Data section Block Start

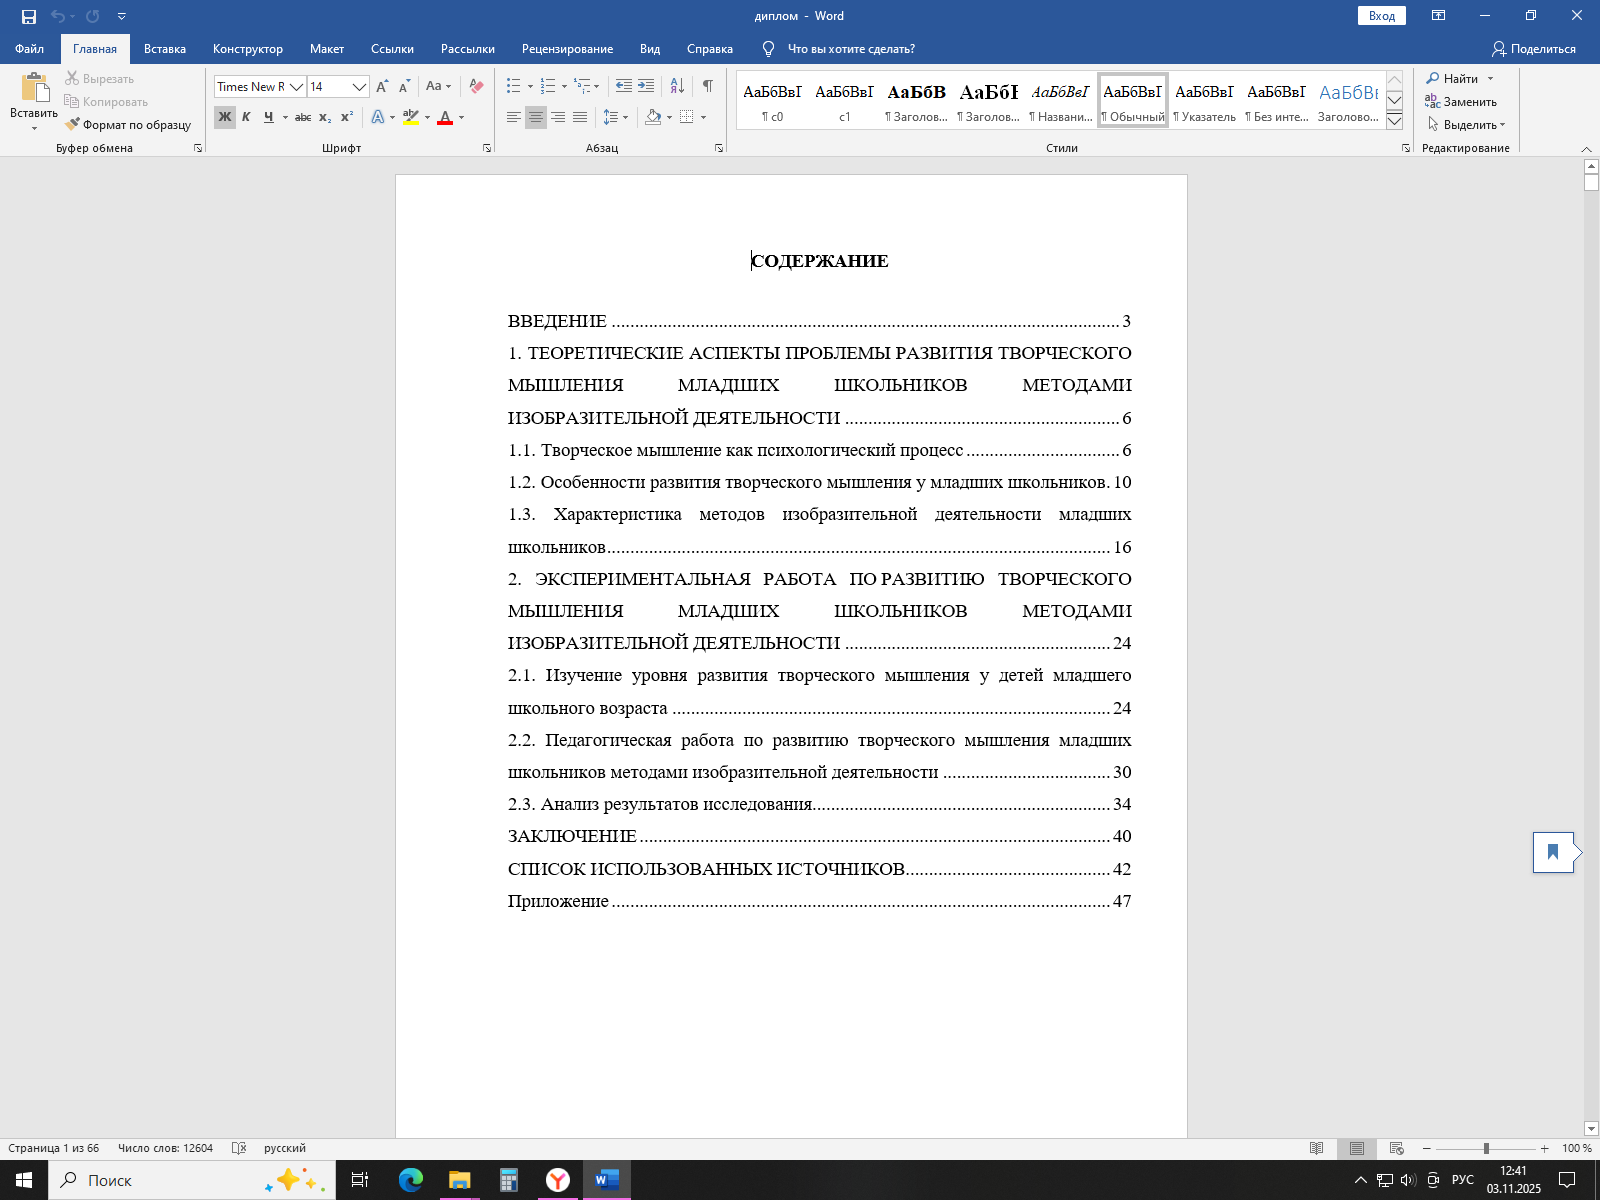Expand the Styles gallery list
This screenshot has width=1600, height=1200.
[1394, 122]
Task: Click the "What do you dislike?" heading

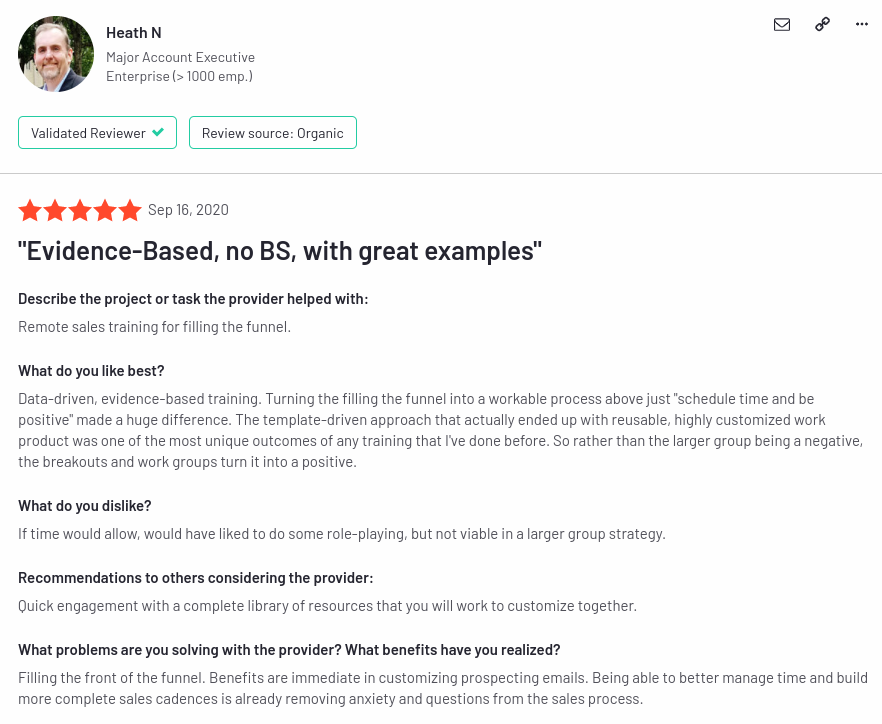Action: pos(85,506)
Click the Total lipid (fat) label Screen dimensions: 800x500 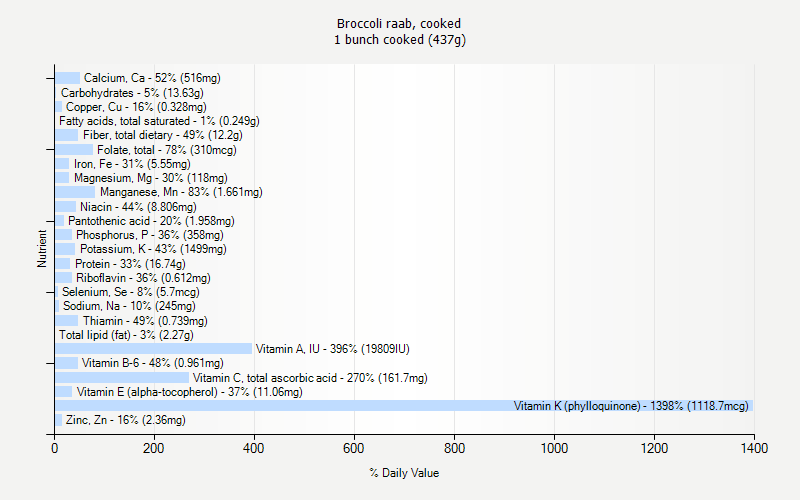pos(126,335)
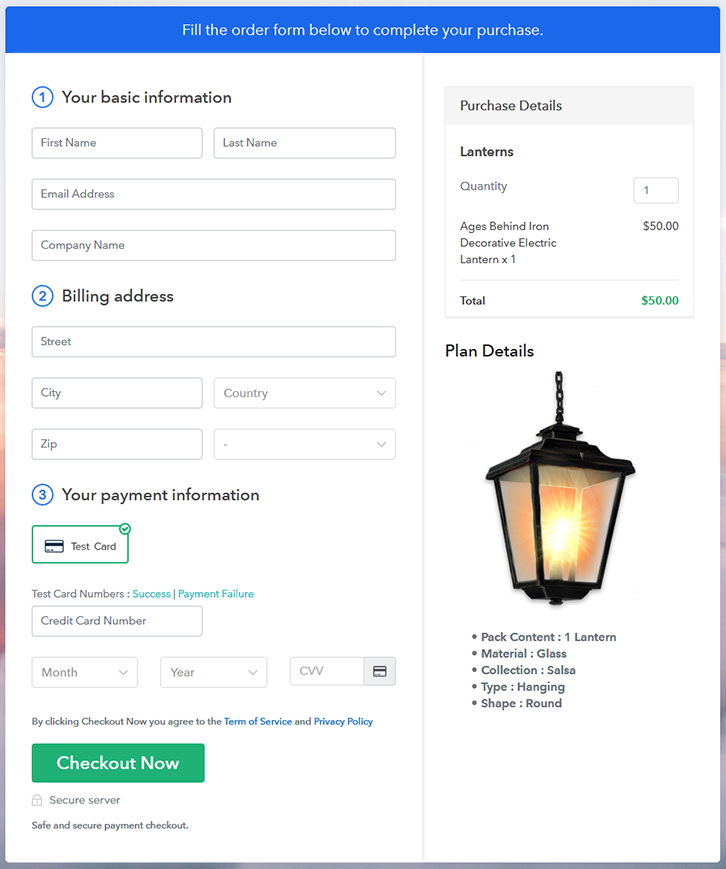The height and width of the screenshot is (869, 726).
Task: Click the green checkmark badge on Test Card
Action: click(x=125, y=529)
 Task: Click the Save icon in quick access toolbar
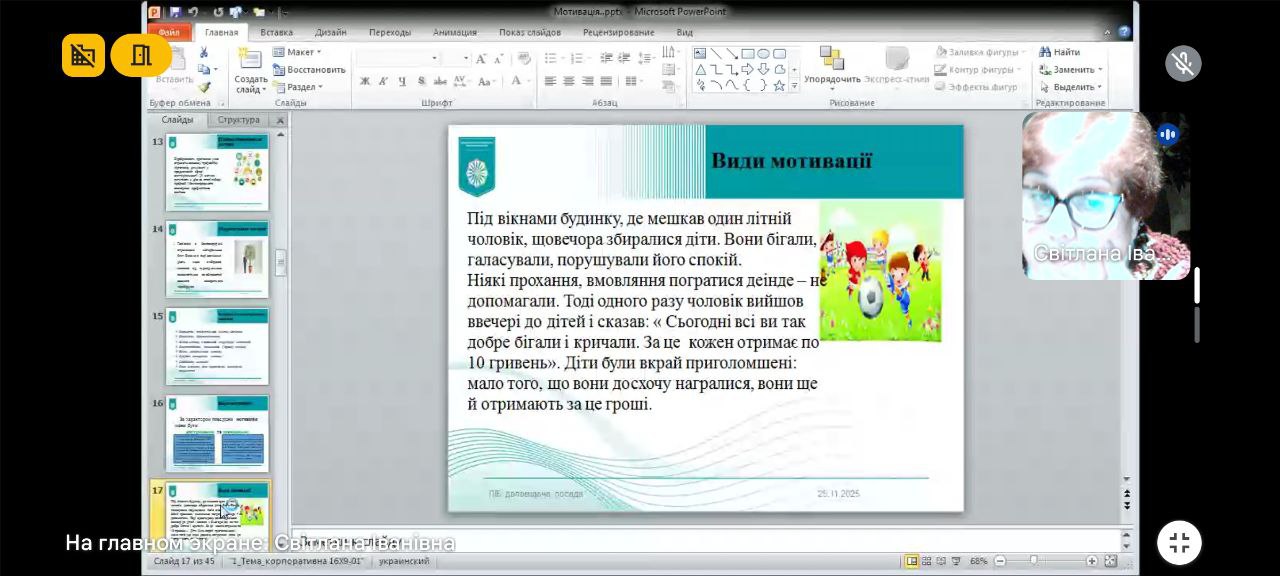[x=174, y=12]
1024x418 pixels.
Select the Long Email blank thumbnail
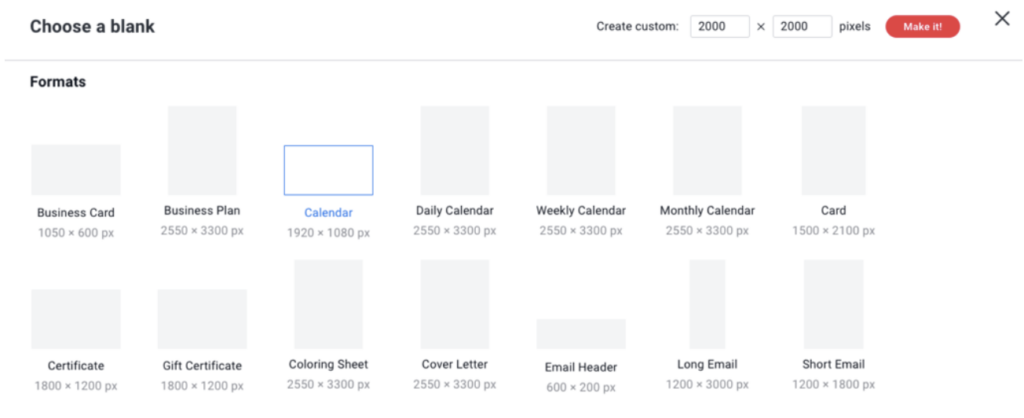(707, 304)
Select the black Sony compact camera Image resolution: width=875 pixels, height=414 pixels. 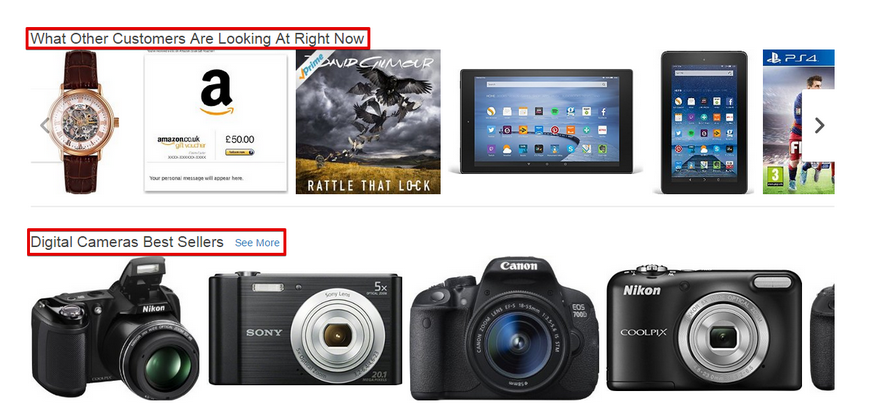305,328
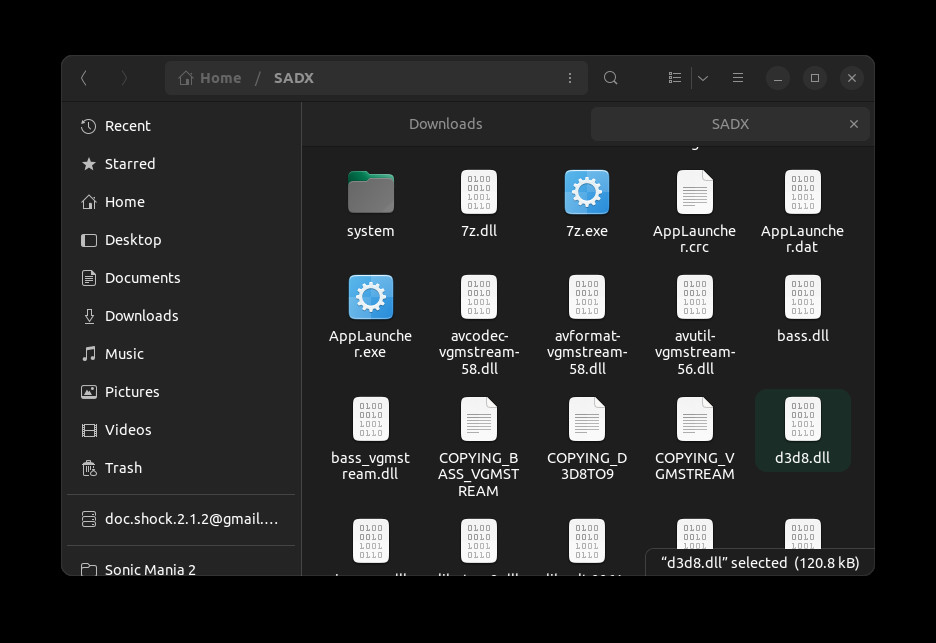Click the search magnifier icon
Screen dimensions: 936x643
610,78
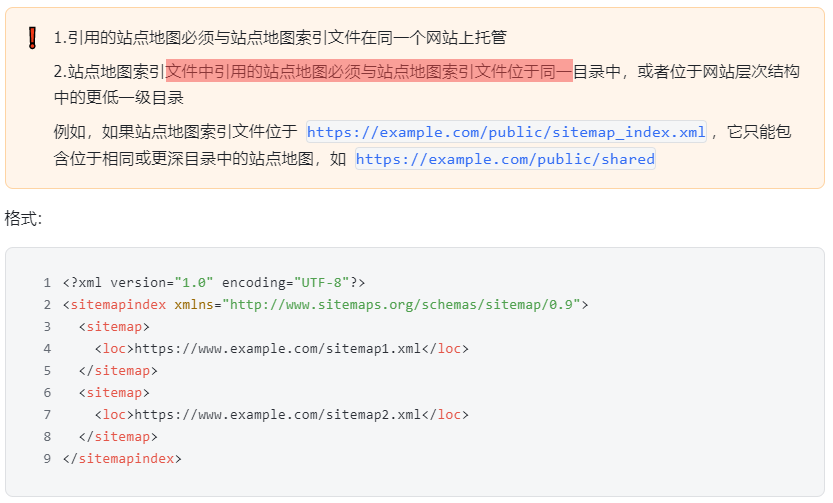Click the sitemap1.xml loc URL in code

[278, 349]
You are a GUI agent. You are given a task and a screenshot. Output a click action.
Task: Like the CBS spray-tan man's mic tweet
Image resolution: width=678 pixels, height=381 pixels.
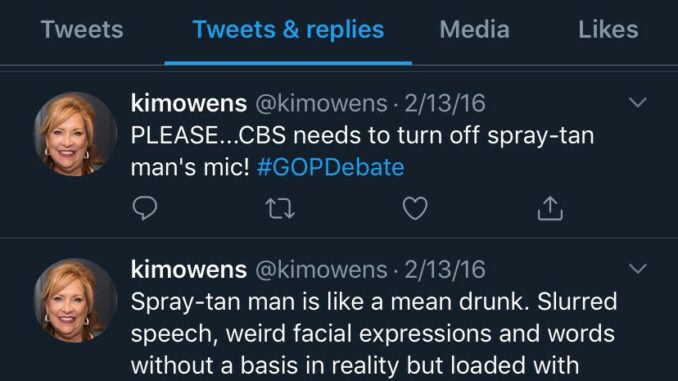coord(415,208)
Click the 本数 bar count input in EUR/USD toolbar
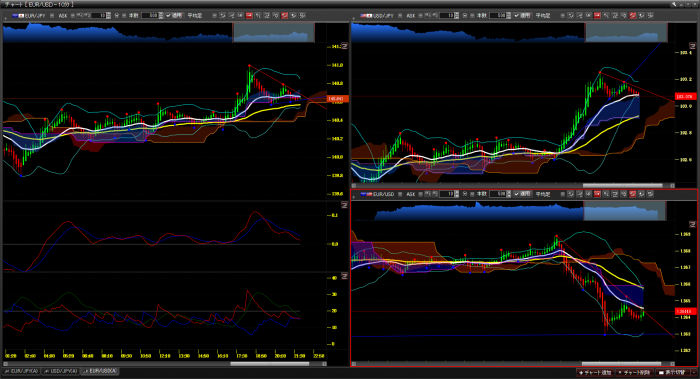700x379 pixels. point(498,194)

Data section Block End

With the pictures left out, write out exactly the lines from the line containing "Image resolution: width=678" through the last line of the entries above, both ends included, and no others.

Image resolution: width=678 pixels, height=381 pixels.
coord(415,208)
Click the 本数 bar count input in EUR/USD toolbar
700x379 pixels. point(498,194)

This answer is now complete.